>>
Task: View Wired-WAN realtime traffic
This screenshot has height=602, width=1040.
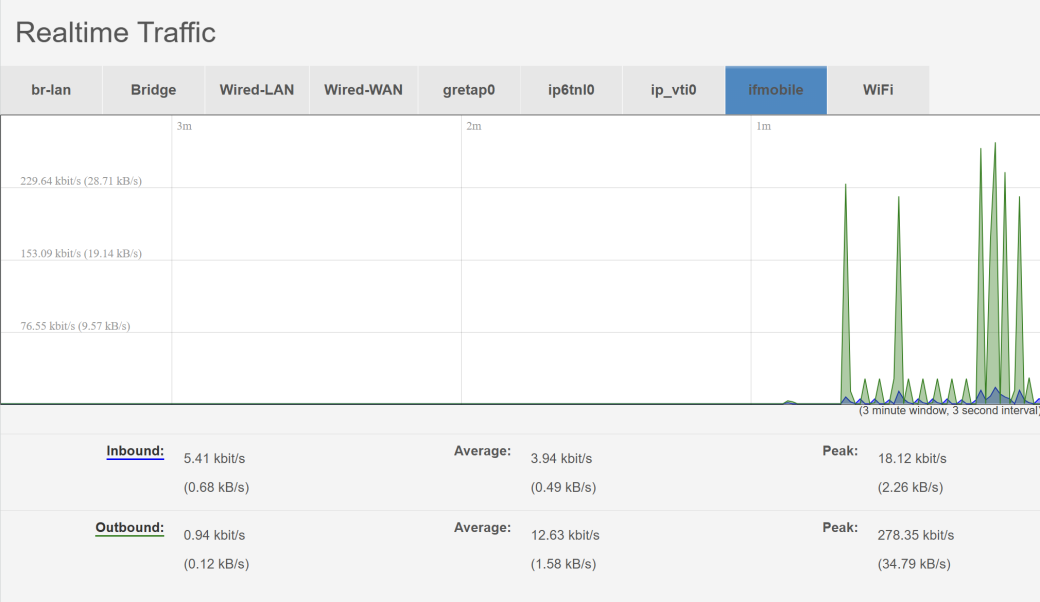Action: 365,89
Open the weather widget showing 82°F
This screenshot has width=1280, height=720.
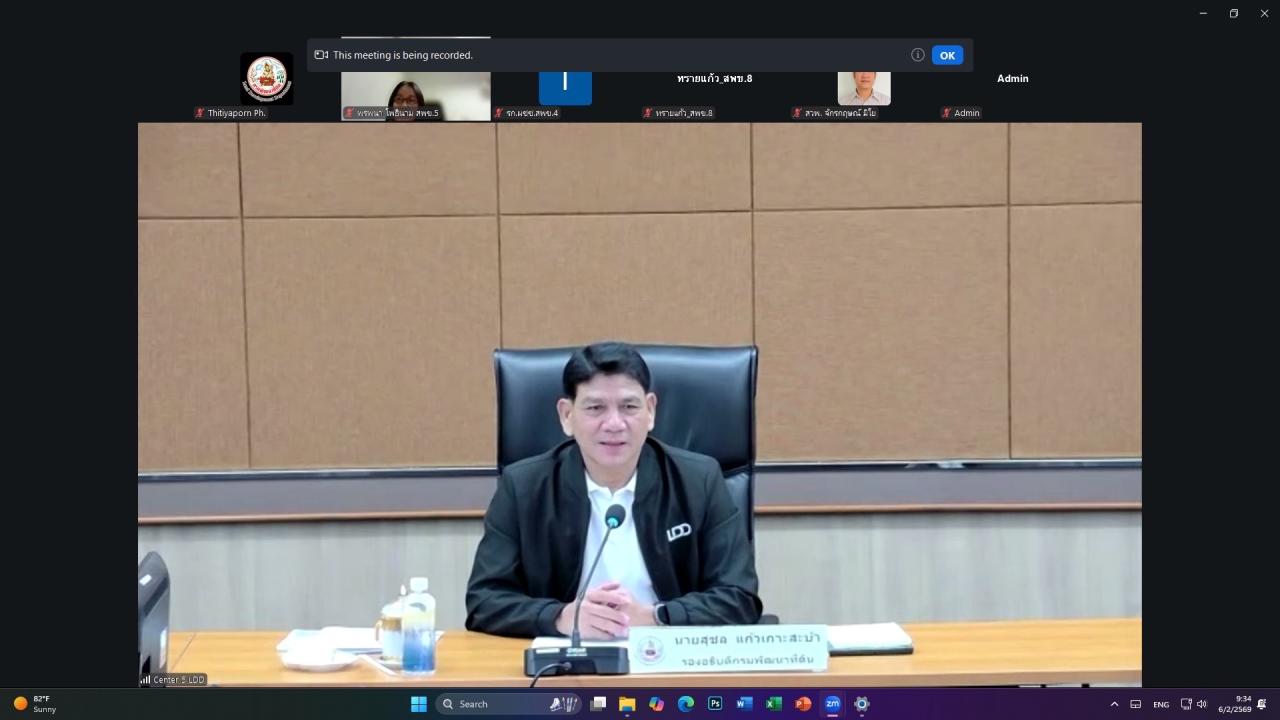click(x=35, y=704)
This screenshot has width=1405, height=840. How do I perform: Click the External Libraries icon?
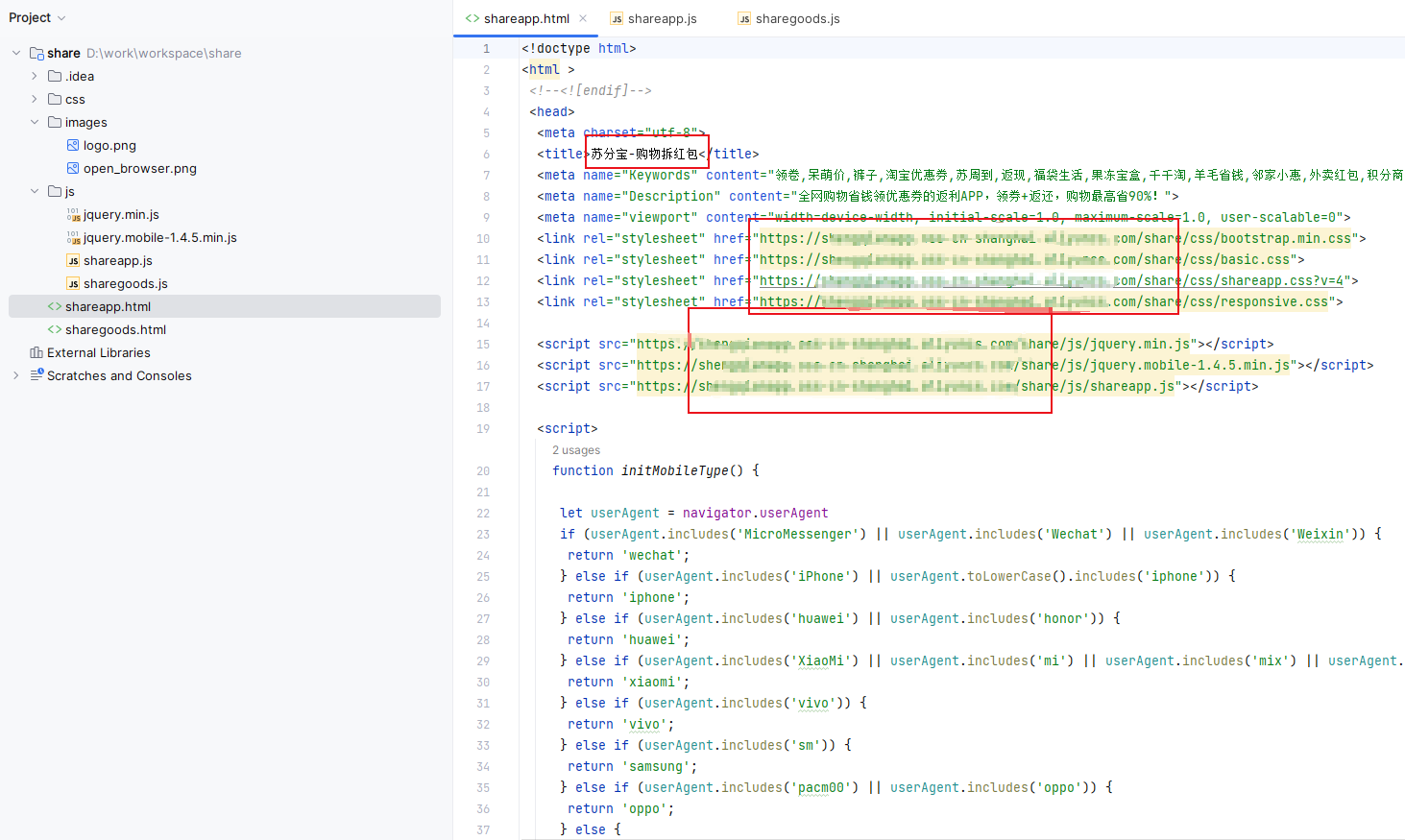click(x=36, y=353)
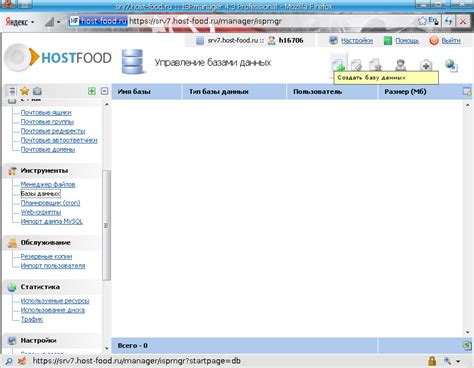Collapse the Инструменты section header
The width and height of the screenshot is (474, 368).
[x=44, y=170]
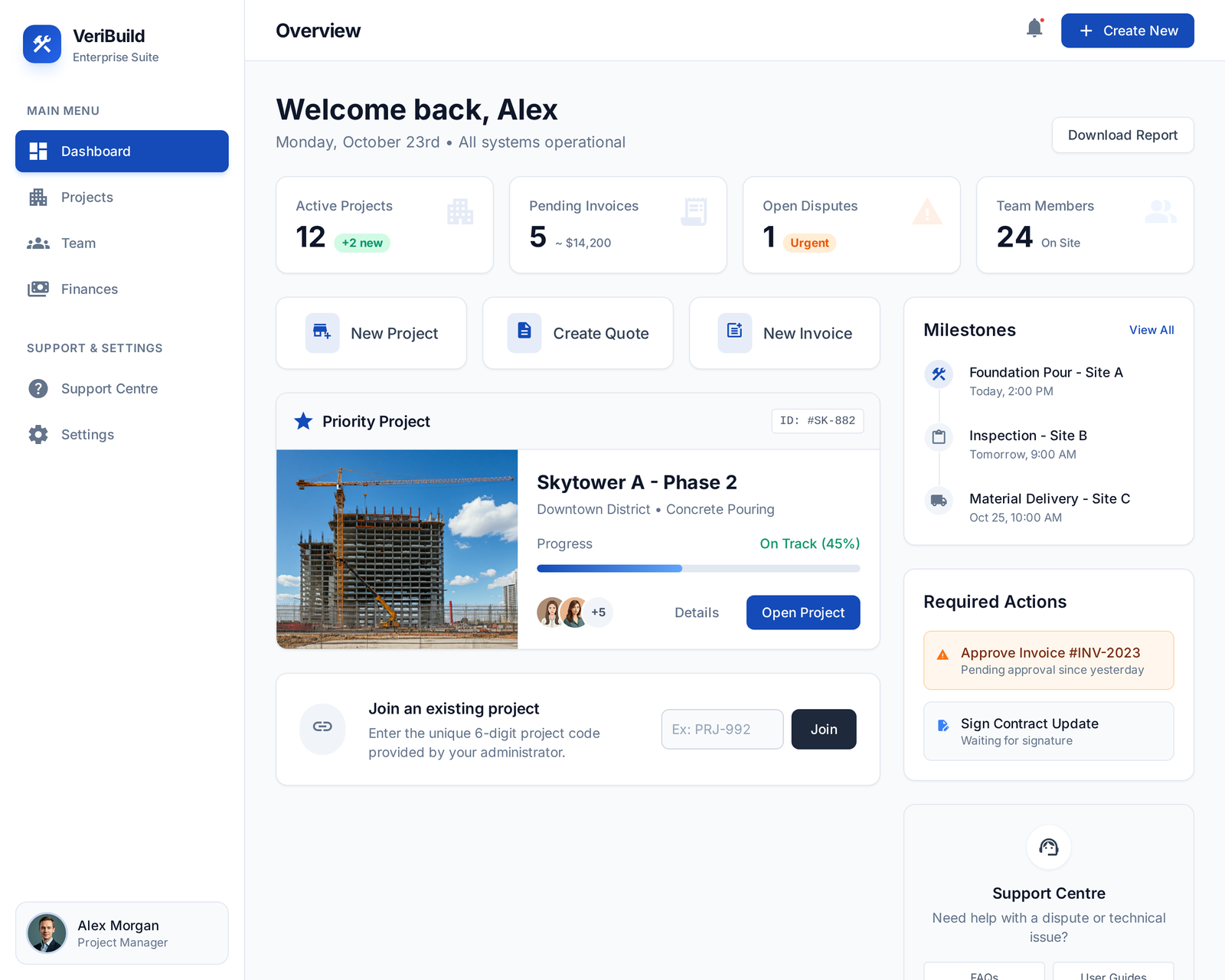Open the Skytower A project
Image resolution: width=1225 pixels, height=980 pixels.
tap(802, 612)
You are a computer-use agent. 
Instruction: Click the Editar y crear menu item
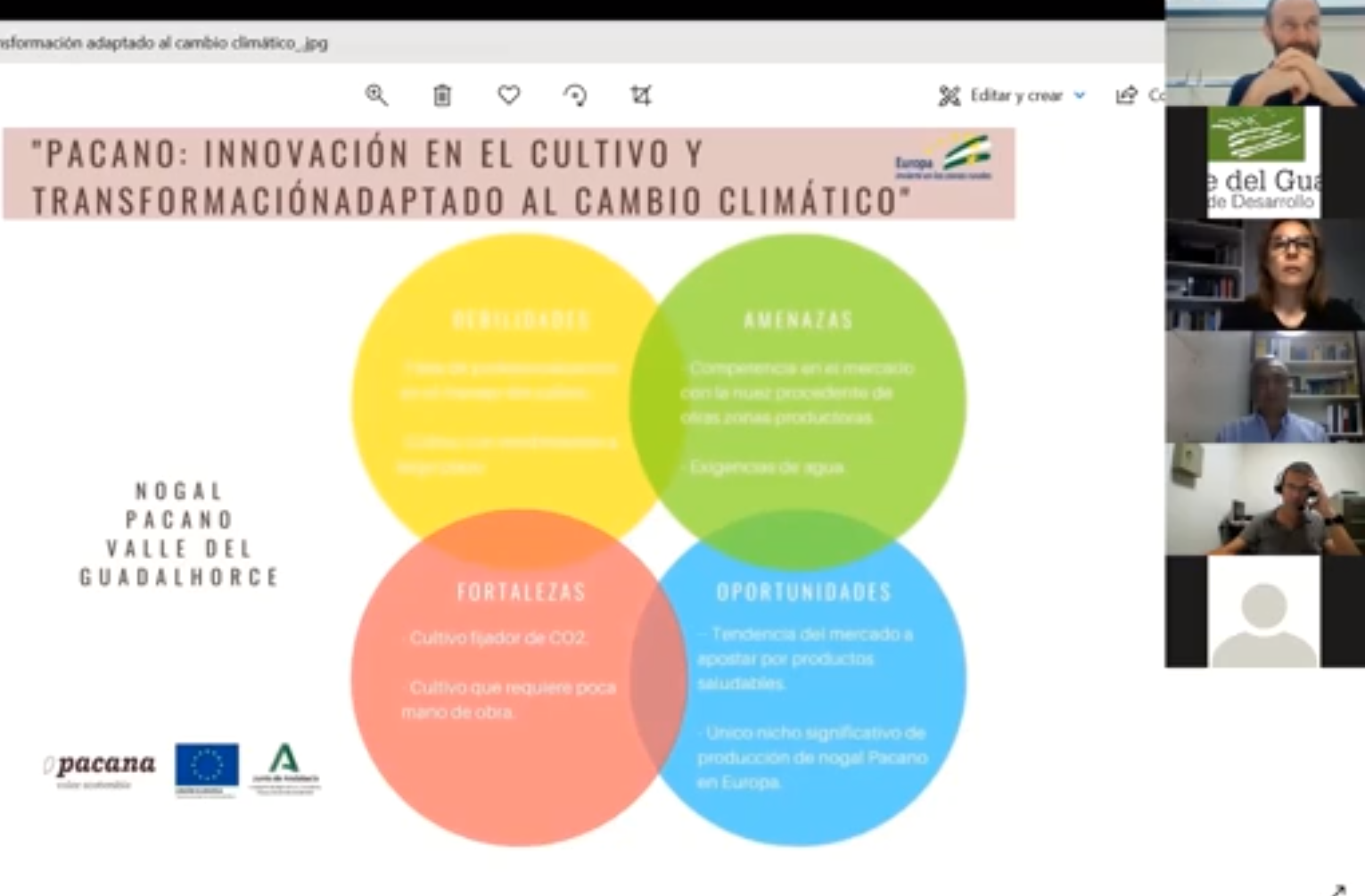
<<
§ Exercise
Print all entries exactly. The images do not belong in the copy.

§ Reply to the task
Task: View Wired-WAN realtime traffic
This screenshot has height=602, width=1040.
Action: 365,89
Open the weather widget showing 82°F
This screenshot has width=1280, height=720.
click(x=35, y=704)
This screenshot has width=1405, height=840. How do I perform: Click the External Libraries icon?
click(x=36, y=353)
Collapse the Инструменты section header
The width and height of the screenshot is (474, 368).
[x=44, y=170]
Open the Skytower A project
Image resolution: width=1225 pixels, height=980 pixels.
tap(802, 612)
You are a computer-use agent. 
Instruction: Click the Editar y crear menu item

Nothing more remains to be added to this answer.